*** Opening Text ***

The Information Commissioner’s Office (ICO) has reported a 20% drop in personal data breach reports, from 11,854 in the 2019/20 financial year to 9,532 in 2021.

Covid-19 was marked as the primary reason for the drop, as well as the introduction of mandatory breach reporting in sectors that handle large volumes of personal data.

According to the ICO report, the healthcare sector reported the highest instances of data breaches – making up 16.8% of all personal breaches reported.

Education and childcare came second, reporting 1,160 personal data breach incidents over the last year, which is 13.6% of the total recorded.

Retail and manufacturing were next at 10.9%, finance insurance was fourth with 10.5%, and ‘local government’ was fifth, reporting 8.8%.

In late June this year, data collected by security services firm Redscan, revealed that UK councils plagued by a lack of funding and security reported more than 700 data breaches in 2020, which was actually a 10% decrease compared to 2019.

Chris Ross, SVP Sales International for Barracuda Networks commented that, despite a drop in personal data breaches this year, business owners and workers must not get complacent.

“Despite what the figures suggest, cyber-attacks targeting remote workers and businesses have increased in intensity over the last 18 months,” Ross said.

“This is particularly because more employees were working from home for the first time, and thus more sensitive data has been handled across email, cloud storage and personal devices than ever before, presenting a gold mine of opportunity for hackers.”

*** Closing Text ***
*** Opening Dataset excerpts ***

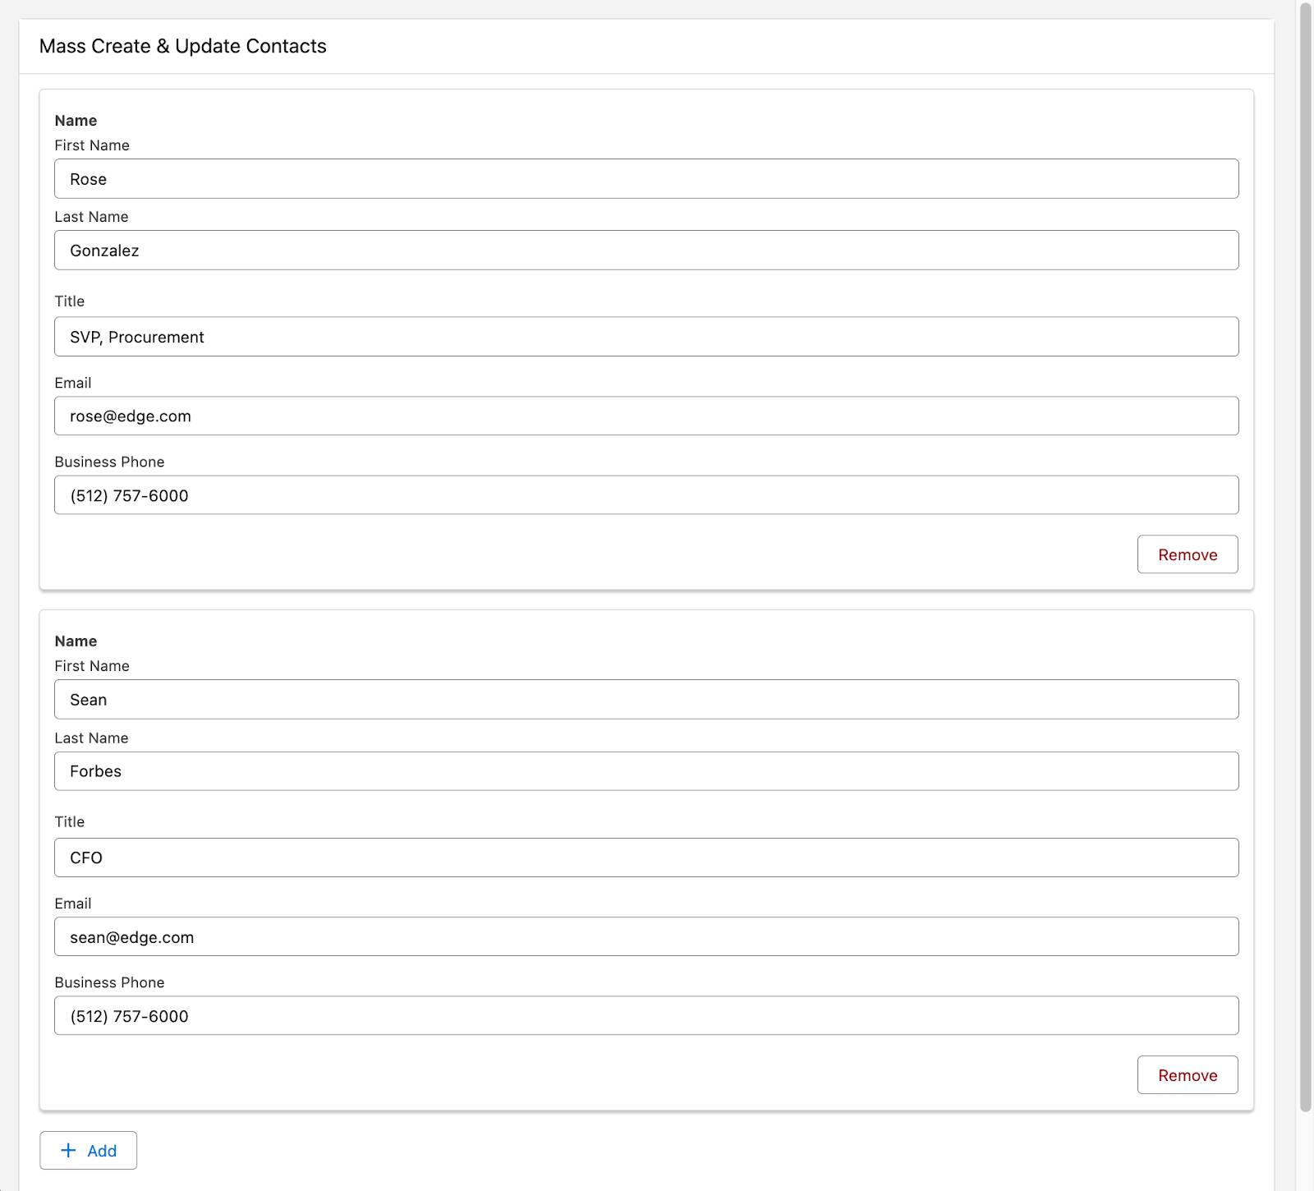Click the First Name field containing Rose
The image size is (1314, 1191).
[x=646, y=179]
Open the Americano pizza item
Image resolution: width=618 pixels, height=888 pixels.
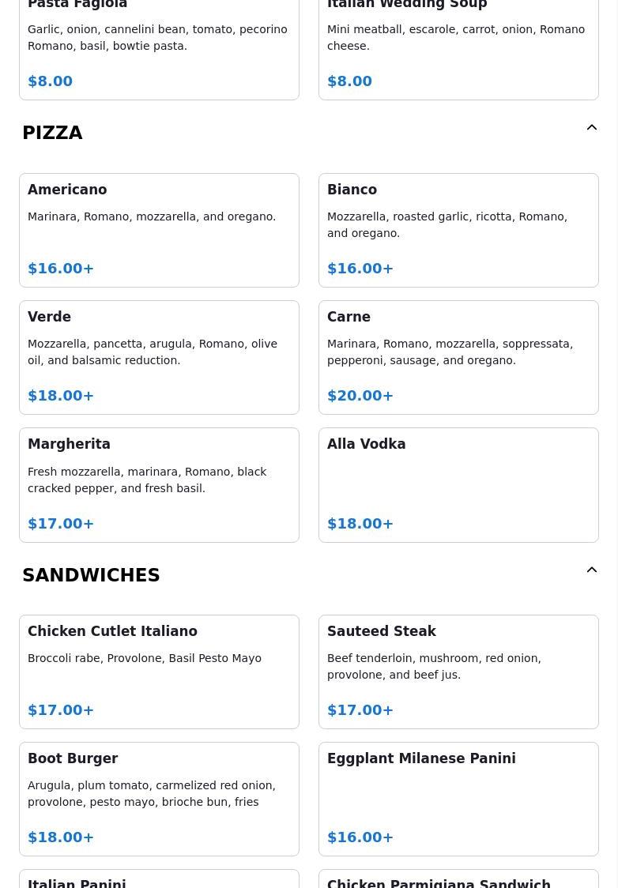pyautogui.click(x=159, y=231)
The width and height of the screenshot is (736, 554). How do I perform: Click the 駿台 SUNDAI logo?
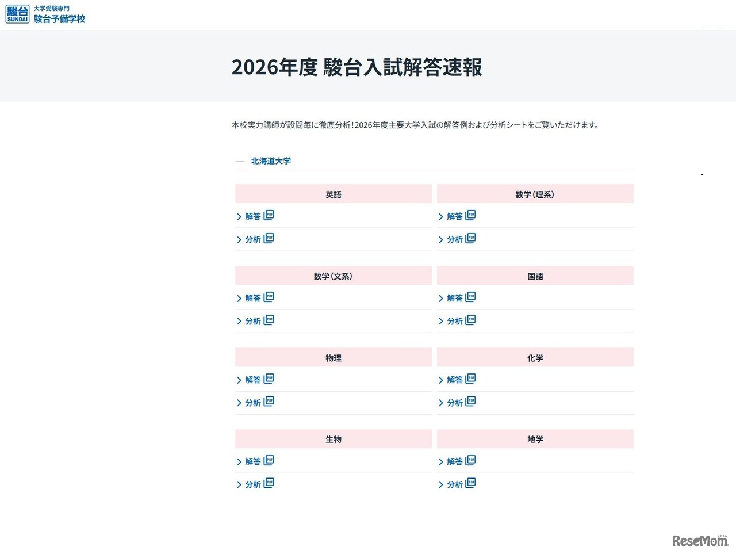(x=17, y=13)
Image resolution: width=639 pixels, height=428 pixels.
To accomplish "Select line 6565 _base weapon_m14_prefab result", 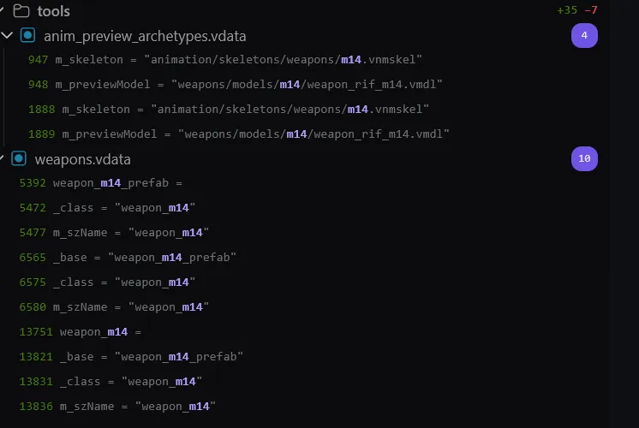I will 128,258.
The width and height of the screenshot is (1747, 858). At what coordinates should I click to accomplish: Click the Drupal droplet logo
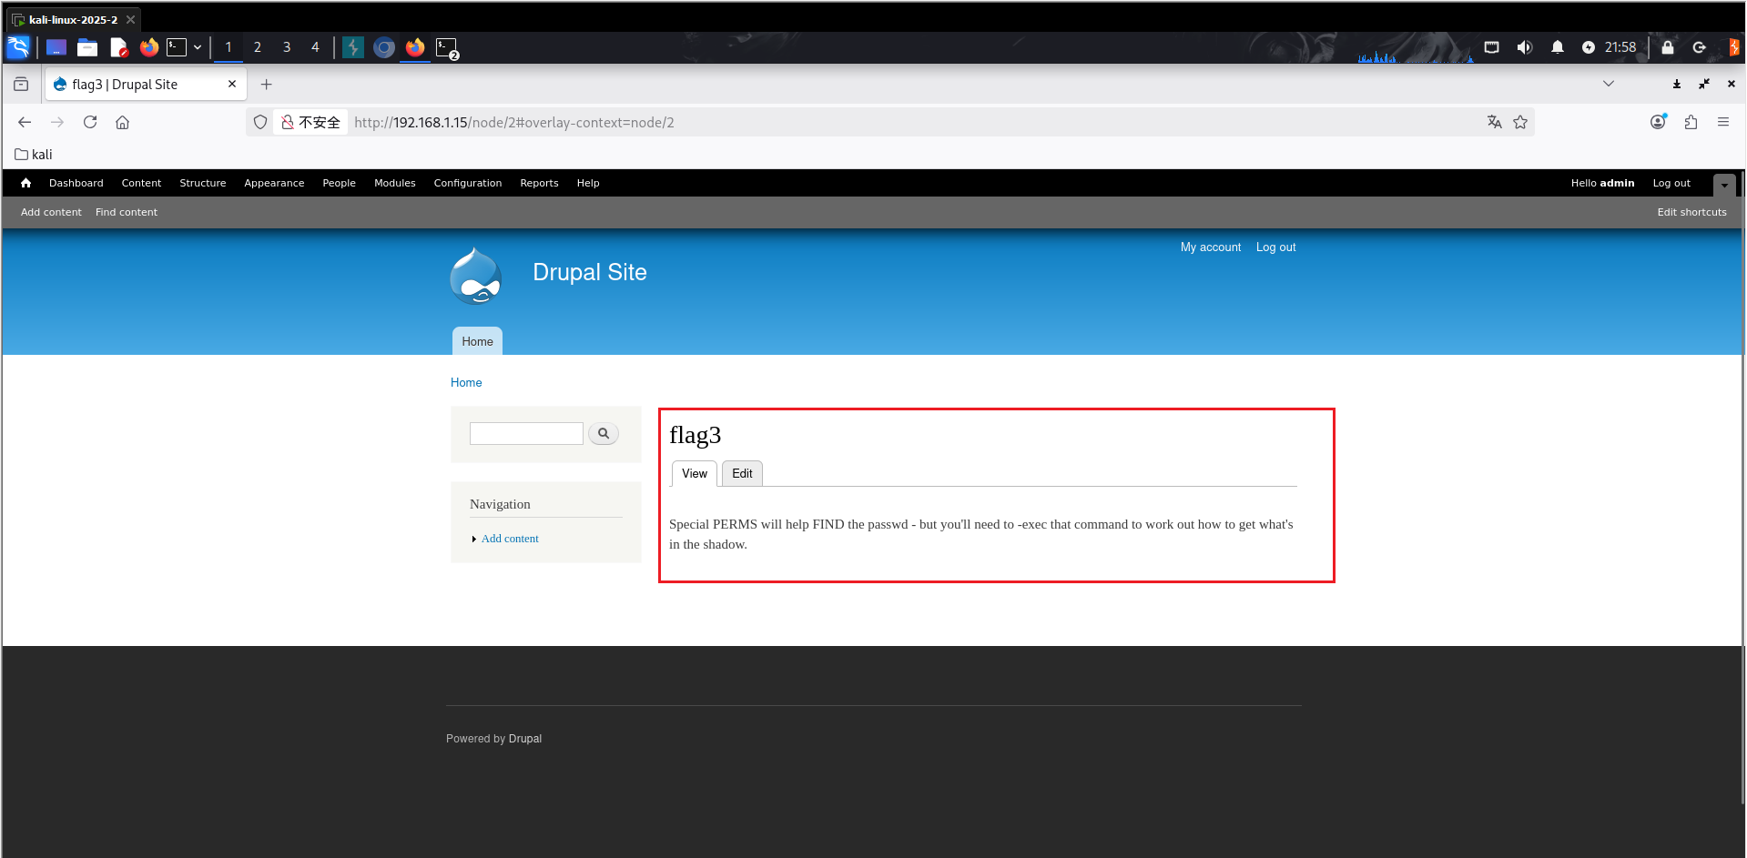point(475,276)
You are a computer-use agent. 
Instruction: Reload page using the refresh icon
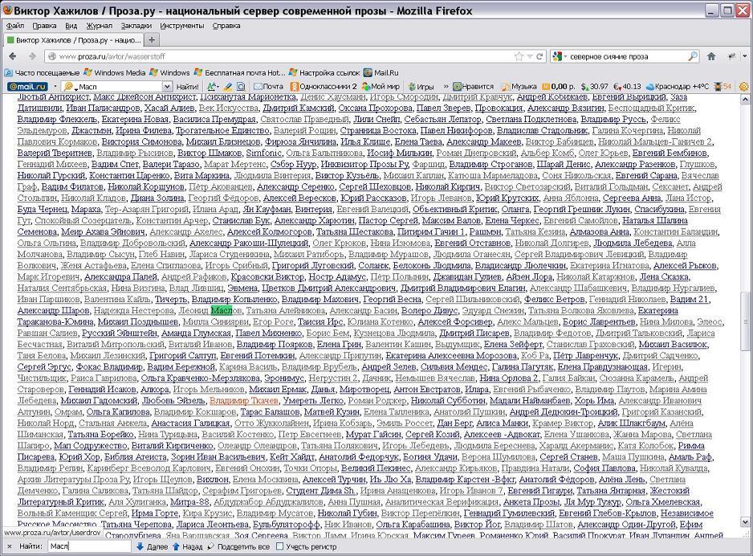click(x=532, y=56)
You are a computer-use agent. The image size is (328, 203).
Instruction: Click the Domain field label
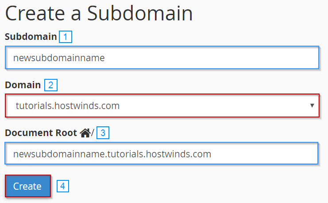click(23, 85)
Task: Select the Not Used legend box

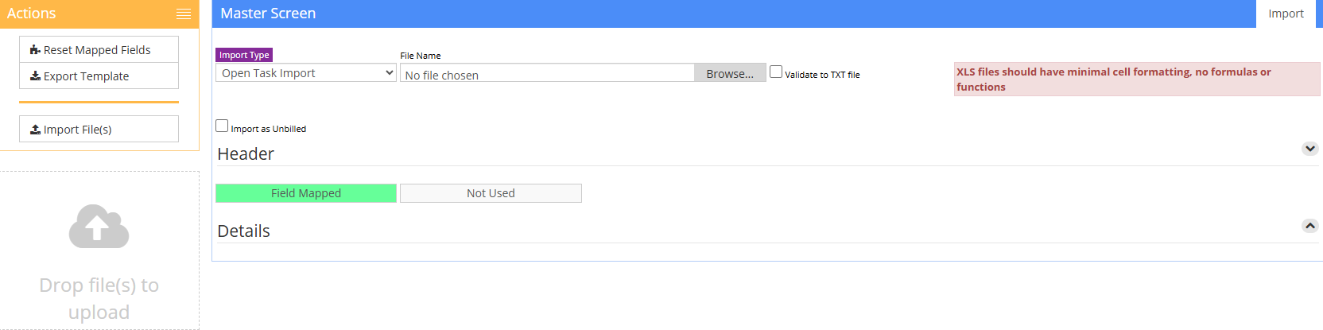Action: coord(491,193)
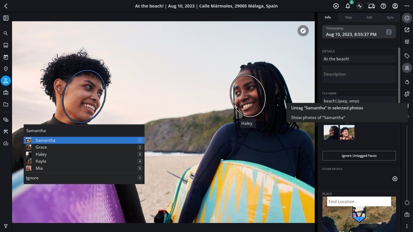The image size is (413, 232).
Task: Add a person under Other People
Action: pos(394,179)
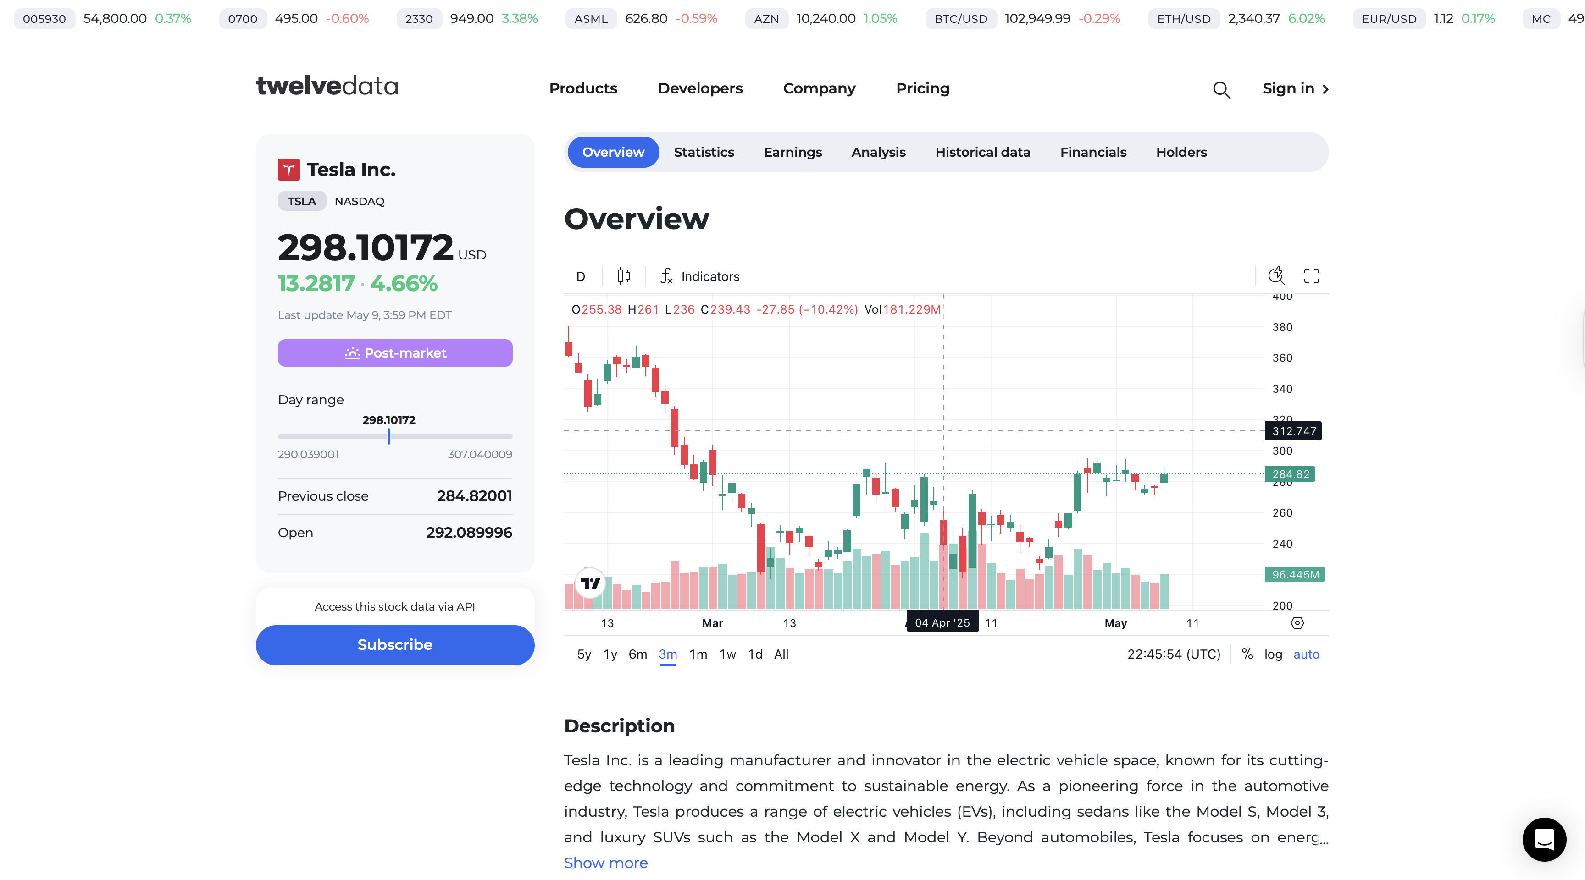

*** Closing Dataset excerpts ***

Brief:
Quote the full text on the ICO's reported drop in personal data breach reports word for word, with no changes.

Problem solution:
The Information Commissioner’s Office (ICO) has reported a 20% drop in personal data breach reports, from 11,854 in the 2019/20 financial year to 9,532 in 2021.

Covid-19 was marked as the primary reason for the drop, as well as the introduction of mandatory breach reporting in sectors that handle large volumes of personal data.

According to the ICO report, the healthcare sector reported the highest instances of data breaches – making up 16.8% of all personal breaches reported.

Education and childcare came second, reporting 1,160 personal data breach incidents over the last year, which is 13.6% of the total recorded.

Retail and manufacturing were next at 10.9%, finance insurance was fourth with 10.5%, and ‘local government’ was fifth, reporting 8.8%.

In late June this year, data collected by security services firm Redscan, revealed that UK councils plagued by a lack of funding and security reported more than 700 data breaches in 2020, which was actually a 10% decrease compared to 2019.

Chris Ross, SVP Sales International for Barracuda Networks commented that, despite a drop in personal data breaches this year, business owners and workers must not get complacent.

“Despite what the figures suggest, cyber-attacks targeting remote workers and businesses have increased in intensity over the last 18 months,” Ross said.

“This is particularly because more employees were working from home for the first time, and thus more sensitive data has been handled across email, cloud storage and personal devices than ever before, presenting a gold mine of opportunity for hackers.”